Exercise requirements
Begin your transcription at the line containing "Task: Open the МЕНЮ main menu" and continue it, word for word, to the final line below. Include only those lines and skip the pictures.
◇ ◇ ◇ ◇ ◇ ◇ ◇
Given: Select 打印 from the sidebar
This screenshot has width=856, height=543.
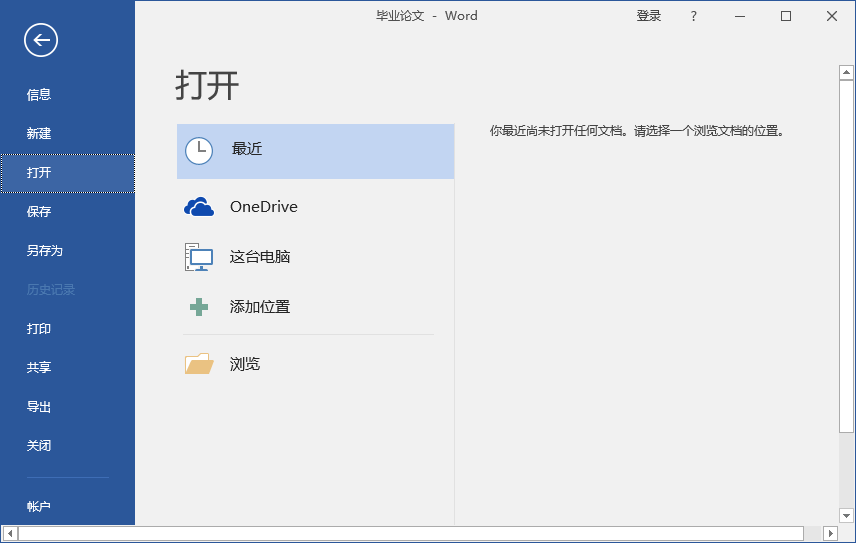Looking at the screenshot, I should click(x=39, y=329).
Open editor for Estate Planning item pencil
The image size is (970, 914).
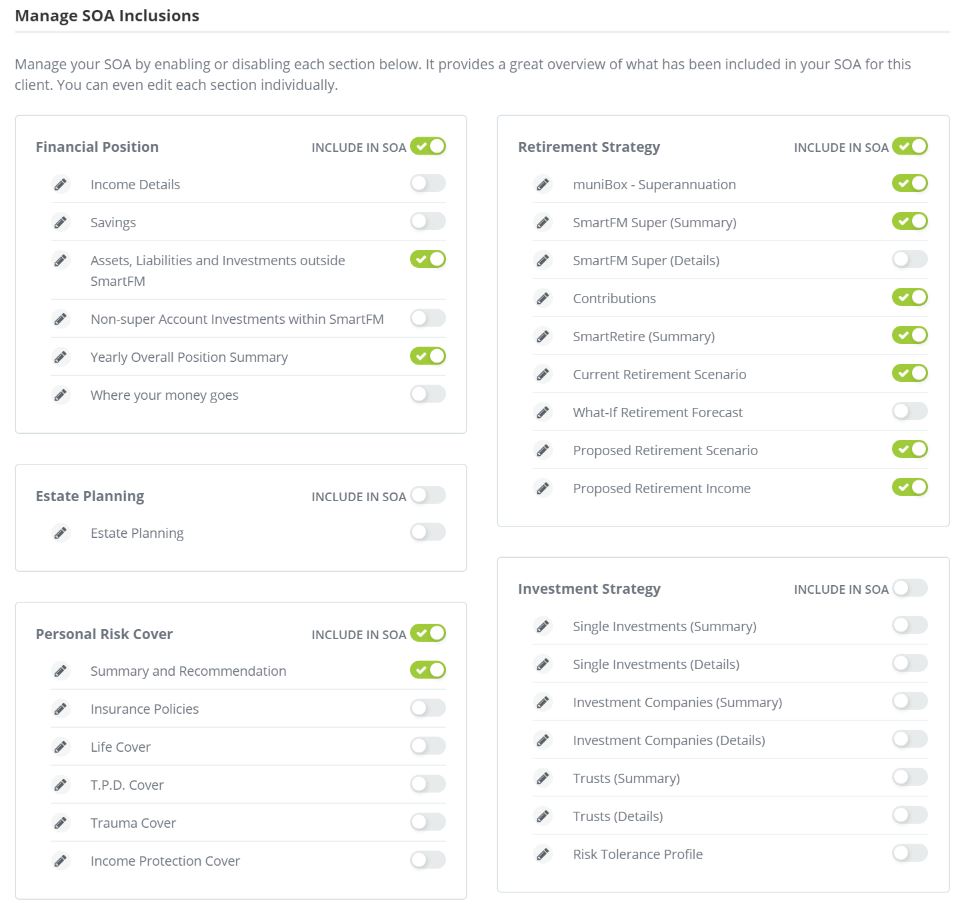coord(61,533)
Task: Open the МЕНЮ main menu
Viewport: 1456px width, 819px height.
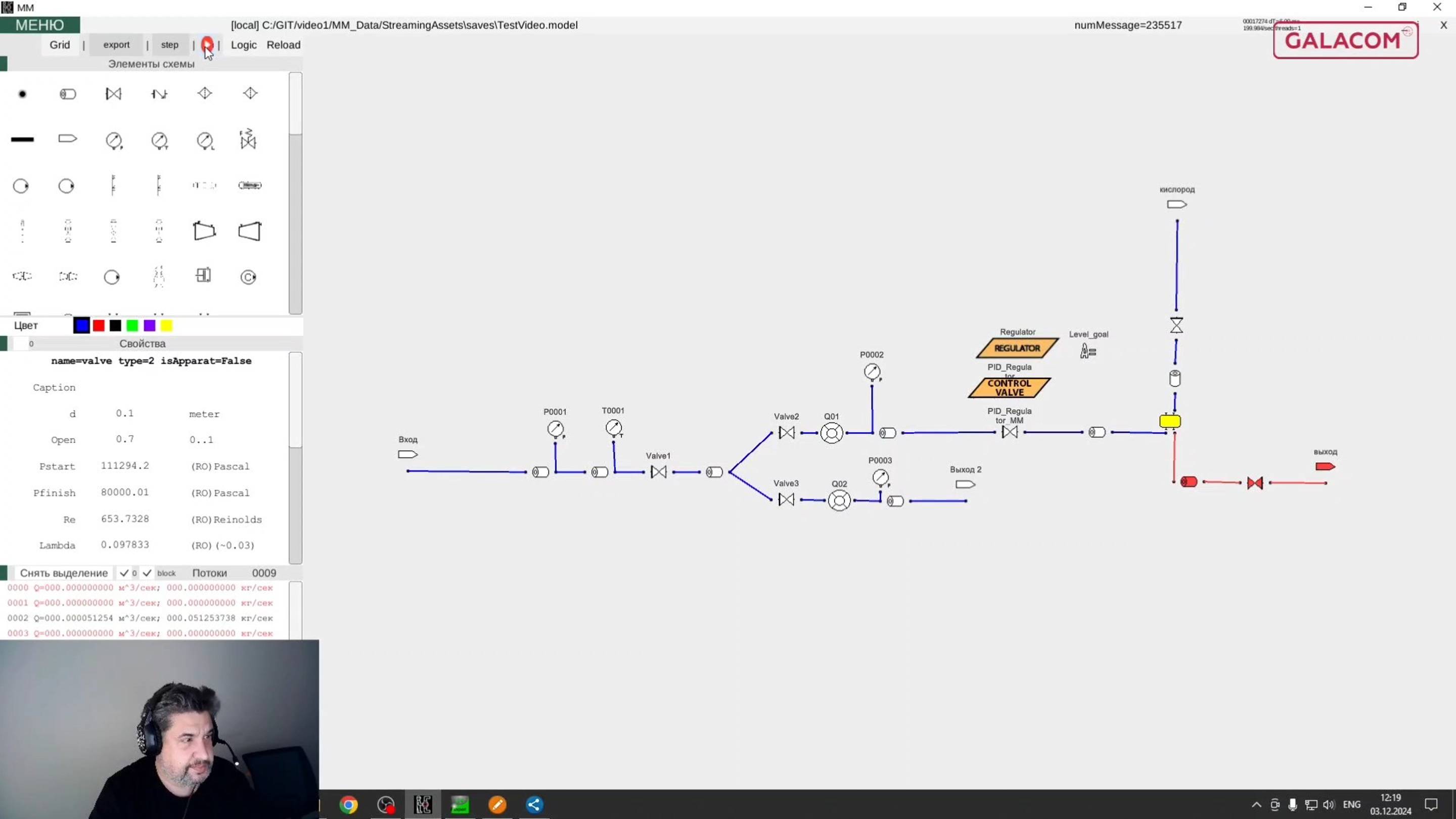Action: [x=40, y=24]
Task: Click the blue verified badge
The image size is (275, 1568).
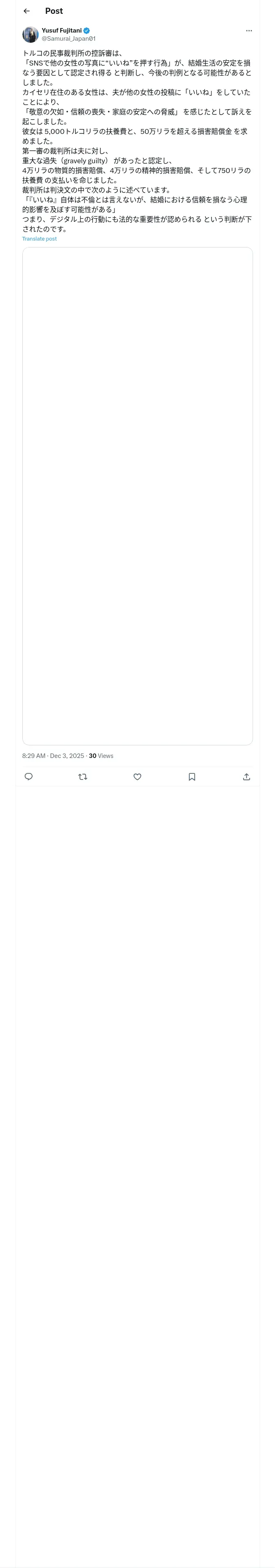Action: point(87,31)
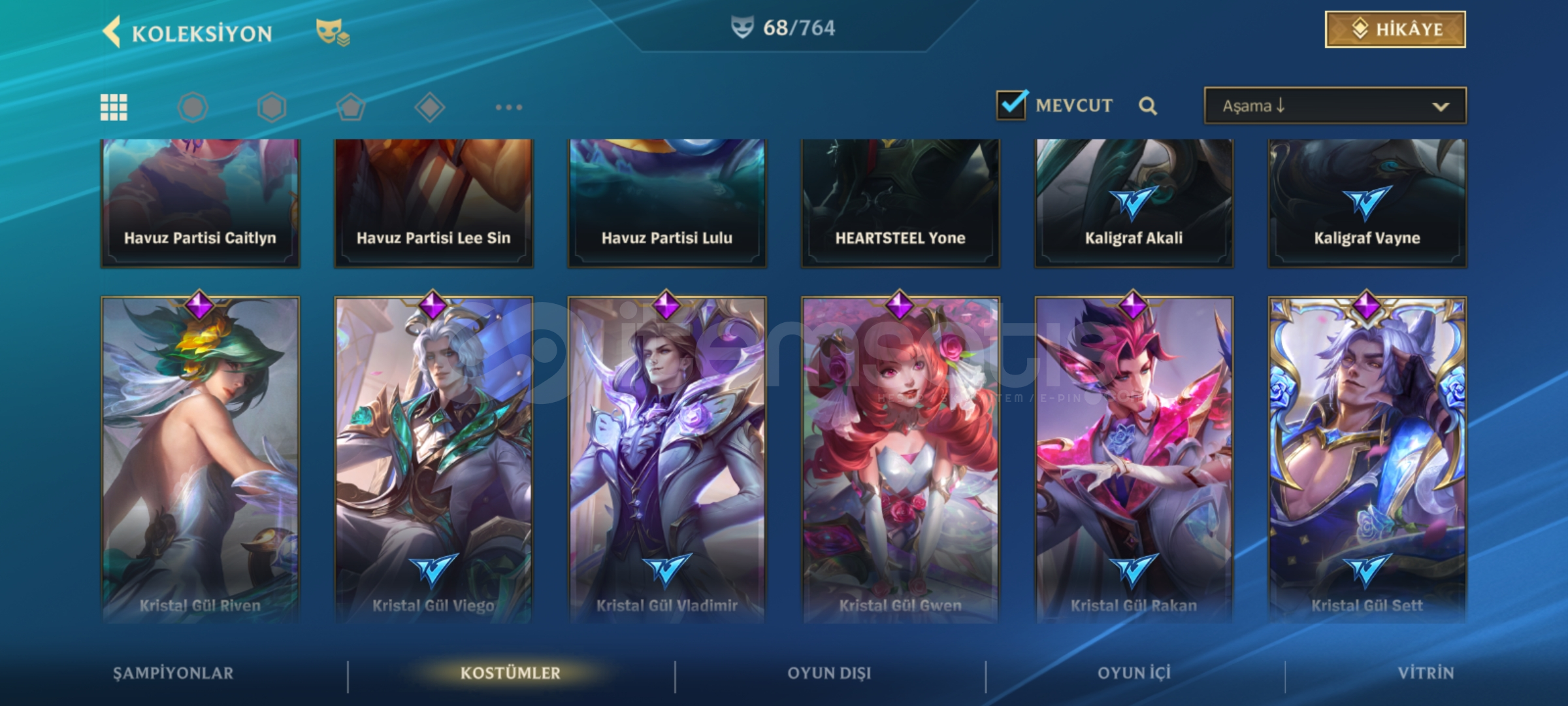
Task: Open the OYUN İÇİ tab
Action: (x=1134, y=673)
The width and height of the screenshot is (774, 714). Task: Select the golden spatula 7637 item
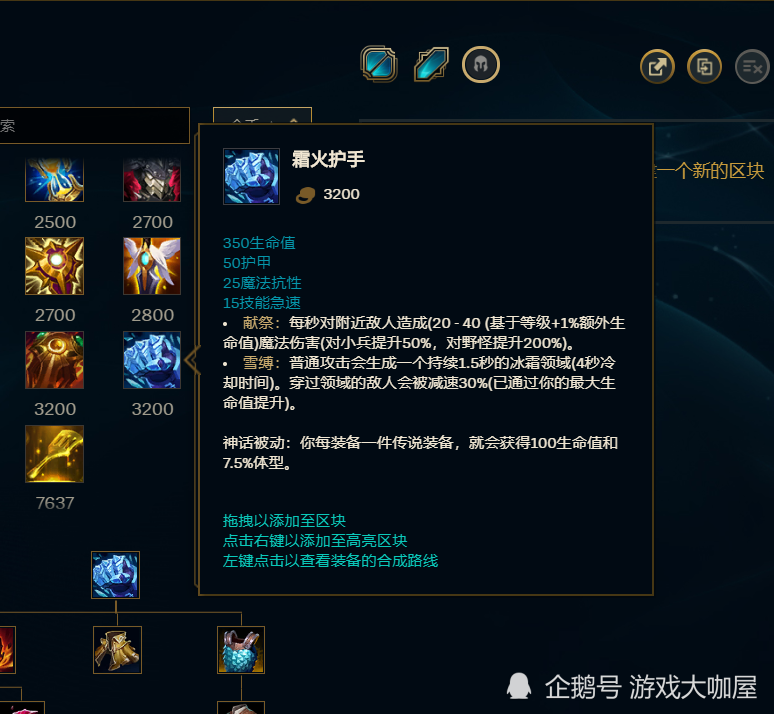(55, 454)
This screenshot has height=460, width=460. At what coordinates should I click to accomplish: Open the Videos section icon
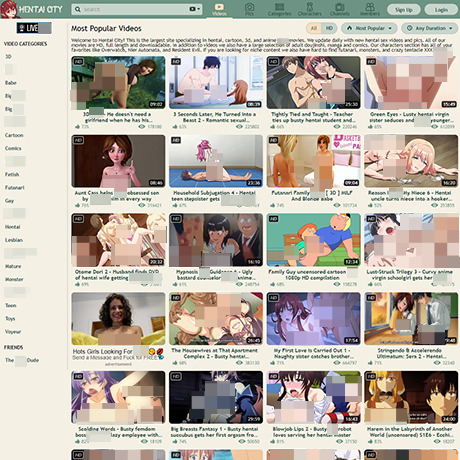click(219, 7)
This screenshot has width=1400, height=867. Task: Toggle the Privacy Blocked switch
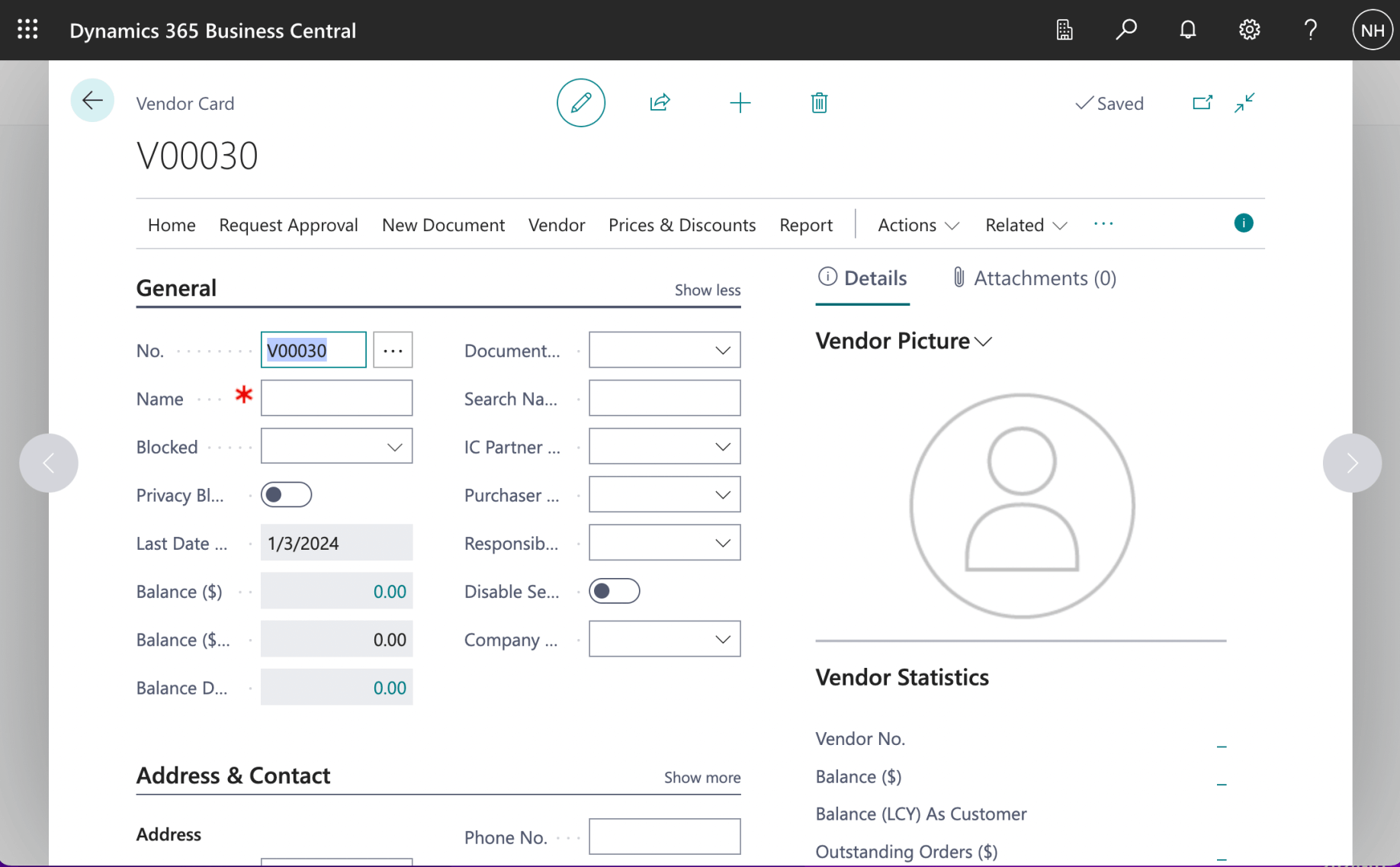(286, 495)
◇ ◇ ◇ ◇ ◇ ◇ ◇
Answer section
Task: Open the МЕНЮ main menu
Viewport: 1456px width, 819px height.
Action: [x=40, y=24]
Task: Click the blue verified badge
The image size is (275, 1568).
Action: point(87,31)
Task: Open the OYUN İÇİ tab
Action: (x=1134, y=673)
The width and height of the screenshot is (774, 714). Task: Select the golden spatula 7637 item
(55, 454)
This screenshot has height=460, width=460. At what coordinates should I click to accomplish: Open the Videos section icon
click(219, 7)
This screenshot has width=1400, height=867. Task: Toggle the Privacy Blocked switch
(286, 495)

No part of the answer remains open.